Challenges and Opportunities of Aquaculture in Indonesia, menjadi topik yang dipaparkan Sjarief dalam kesempatan tersebut. Pihaknya menuturkan bahwa di tahu 2021-2024, Kementerian Kelautan dan Perikanan (KKP) sesuai kebijakan yang diambil Menteri Kelautan dan Perikanan Sakti Wahyu Trenggono mendorong pelaksanaan tiga program prioritas, yakni Peningkatan Penerimaan Negara Bukan Pajak (PNBP) dari sumber daya alam perikanan tangkap dan peningkatan kesejahteraan nelayan; Pengembangan perikanan budidaya untuk peningkatan ekspor; dan Pembangunan kampung-kampung perikanan budidaya berbasis kearifan lokal.
"Saat ini, society kita mulai bergerak, bertransformasi dari industri four point zero menjadi five point zero. Karenanya kami mencoba integrasikan peran dari information and communications technology dalam usaha budidaya. Sebagaimana laporan Badan Pangan dan Pertanian, Perserikatan Bangsa-Bangsa (PBB), pada tahun 2021, bahwa konsumsi ikan perkapita penduduk dunia akan mencapai 19,6 kg per tahun dan diprediksi bahwa produksi perikanan budidaya akan menyalip produksi perikanan tangkap. Hal ini didasari oleh penurunan produksi perikanan tangkap akibat overfishing, sementara demand konsumsi ikan terus meningkat," terang Sjarief.

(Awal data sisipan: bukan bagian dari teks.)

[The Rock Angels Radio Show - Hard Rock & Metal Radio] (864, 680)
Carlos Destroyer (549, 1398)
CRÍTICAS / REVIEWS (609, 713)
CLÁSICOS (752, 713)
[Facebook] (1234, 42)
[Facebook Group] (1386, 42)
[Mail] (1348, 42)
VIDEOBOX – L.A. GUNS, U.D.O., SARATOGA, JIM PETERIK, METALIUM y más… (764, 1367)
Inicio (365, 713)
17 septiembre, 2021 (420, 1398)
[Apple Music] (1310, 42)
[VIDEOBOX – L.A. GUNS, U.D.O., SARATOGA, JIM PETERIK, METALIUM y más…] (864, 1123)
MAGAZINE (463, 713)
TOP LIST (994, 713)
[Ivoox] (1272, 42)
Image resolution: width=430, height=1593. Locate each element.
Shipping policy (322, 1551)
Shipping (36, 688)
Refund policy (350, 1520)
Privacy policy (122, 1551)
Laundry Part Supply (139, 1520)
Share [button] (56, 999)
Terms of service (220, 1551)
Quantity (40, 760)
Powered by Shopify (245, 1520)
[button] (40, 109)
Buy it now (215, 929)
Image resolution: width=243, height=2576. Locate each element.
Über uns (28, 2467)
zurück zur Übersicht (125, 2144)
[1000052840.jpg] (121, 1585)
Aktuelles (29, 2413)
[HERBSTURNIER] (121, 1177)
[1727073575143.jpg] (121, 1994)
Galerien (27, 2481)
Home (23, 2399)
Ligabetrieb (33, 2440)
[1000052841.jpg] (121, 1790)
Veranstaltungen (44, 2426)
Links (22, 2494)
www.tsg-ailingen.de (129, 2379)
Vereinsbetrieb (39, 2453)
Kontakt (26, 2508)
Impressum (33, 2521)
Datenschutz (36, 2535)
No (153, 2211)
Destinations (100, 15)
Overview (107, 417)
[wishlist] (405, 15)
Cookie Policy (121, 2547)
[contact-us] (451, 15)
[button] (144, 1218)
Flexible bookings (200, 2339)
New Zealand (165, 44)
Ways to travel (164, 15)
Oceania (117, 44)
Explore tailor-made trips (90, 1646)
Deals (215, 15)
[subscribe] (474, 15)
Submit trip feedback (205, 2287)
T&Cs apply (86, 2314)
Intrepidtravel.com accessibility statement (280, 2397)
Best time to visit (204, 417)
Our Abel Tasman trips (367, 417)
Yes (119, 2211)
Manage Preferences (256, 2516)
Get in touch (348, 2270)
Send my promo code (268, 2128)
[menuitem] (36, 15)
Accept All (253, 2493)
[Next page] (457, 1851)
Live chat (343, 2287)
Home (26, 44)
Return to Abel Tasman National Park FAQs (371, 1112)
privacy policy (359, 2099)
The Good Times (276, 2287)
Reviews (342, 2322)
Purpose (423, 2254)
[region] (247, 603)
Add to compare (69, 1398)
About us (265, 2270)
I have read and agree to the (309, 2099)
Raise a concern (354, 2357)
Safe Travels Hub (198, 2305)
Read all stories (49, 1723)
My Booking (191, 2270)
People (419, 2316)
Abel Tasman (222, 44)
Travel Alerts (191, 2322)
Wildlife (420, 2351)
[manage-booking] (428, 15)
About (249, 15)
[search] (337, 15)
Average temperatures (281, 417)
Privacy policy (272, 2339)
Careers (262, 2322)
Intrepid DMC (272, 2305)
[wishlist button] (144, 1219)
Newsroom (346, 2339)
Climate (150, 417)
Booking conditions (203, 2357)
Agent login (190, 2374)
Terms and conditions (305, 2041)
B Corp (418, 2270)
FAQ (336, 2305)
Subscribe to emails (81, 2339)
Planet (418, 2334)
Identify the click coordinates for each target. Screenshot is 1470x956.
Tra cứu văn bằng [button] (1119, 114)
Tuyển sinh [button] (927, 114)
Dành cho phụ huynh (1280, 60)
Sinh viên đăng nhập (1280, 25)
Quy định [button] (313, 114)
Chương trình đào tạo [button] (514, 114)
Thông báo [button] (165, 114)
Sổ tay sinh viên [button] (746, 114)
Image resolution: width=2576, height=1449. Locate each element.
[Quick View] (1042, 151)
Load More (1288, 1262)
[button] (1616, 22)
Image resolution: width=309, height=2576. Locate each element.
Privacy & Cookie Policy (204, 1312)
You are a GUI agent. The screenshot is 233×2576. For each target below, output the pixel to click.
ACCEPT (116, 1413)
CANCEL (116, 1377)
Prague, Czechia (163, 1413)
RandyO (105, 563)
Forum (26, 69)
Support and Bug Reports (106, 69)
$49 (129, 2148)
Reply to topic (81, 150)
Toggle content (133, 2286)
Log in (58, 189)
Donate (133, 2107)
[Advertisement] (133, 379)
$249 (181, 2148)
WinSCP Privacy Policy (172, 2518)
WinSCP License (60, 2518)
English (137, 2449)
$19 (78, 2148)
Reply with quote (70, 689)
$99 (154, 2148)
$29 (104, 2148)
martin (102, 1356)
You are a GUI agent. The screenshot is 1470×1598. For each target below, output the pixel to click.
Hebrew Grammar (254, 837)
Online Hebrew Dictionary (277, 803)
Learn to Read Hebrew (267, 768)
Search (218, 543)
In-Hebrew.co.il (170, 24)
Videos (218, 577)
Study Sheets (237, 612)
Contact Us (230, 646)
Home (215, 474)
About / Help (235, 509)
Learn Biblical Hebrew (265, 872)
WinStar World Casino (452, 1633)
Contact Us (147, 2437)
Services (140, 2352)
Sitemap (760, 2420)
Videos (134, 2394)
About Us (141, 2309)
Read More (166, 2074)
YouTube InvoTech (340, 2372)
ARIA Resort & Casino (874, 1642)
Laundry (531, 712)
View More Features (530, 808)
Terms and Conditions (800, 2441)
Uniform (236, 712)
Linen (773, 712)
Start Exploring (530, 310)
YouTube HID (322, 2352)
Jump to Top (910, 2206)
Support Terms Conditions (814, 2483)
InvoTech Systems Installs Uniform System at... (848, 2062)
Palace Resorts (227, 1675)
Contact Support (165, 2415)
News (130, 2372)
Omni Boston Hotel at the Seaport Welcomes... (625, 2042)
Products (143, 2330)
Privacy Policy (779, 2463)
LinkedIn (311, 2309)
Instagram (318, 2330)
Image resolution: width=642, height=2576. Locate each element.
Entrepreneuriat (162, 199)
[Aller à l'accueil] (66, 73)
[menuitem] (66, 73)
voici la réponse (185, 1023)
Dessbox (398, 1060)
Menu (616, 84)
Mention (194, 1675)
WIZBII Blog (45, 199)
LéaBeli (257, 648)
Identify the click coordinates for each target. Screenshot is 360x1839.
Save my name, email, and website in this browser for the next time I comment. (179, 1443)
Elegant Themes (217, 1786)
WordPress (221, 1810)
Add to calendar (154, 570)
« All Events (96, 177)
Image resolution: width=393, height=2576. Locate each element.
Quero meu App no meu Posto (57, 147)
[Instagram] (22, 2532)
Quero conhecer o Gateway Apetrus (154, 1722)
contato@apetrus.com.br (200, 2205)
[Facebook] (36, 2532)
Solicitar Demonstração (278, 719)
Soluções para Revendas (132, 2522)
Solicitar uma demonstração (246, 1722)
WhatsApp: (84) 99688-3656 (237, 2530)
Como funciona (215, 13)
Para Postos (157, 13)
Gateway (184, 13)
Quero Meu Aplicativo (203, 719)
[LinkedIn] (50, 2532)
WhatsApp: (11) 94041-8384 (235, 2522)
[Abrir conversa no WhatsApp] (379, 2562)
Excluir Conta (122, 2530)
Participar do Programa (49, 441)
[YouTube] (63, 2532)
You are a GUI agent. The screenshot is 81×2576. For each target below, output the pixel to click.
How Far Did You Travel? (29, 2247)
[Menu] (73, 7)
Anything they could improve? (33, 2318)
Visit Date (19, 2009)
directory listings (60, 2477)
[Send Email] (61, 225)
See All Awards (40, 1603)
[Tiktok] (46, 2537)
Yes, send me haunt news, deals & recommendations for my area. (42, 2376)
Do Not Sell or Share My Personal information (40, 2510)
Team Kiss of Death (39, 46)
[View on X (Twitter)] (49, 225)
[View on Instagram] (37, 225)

Lebih lanjut disampaikan bahwa KKP memiliki tujuh strategi pengembangan akuakultur: Pertama, Pemetaan pada pusat produksi, meliputi penetapan alokasi wilayah menurut RZWP3K, pengembangan klaster kawasan industri perikanan budidaya terpadu hulu-hilir, serta penyusunan Master Plan Kawasan Budidaya berdasarkan daya dukung dan komoditas unggulan superior; Kedua, Peningkatan produksi, meliputi penyediaan sarana input produksi yang unggul dan berkualitas, pengembangan komoditas unggulan yang bernilai ekonomi tinggi, peningkatan rantai pasokan dari hulu ke hilir dan inovasi dan modernisasi teknologi.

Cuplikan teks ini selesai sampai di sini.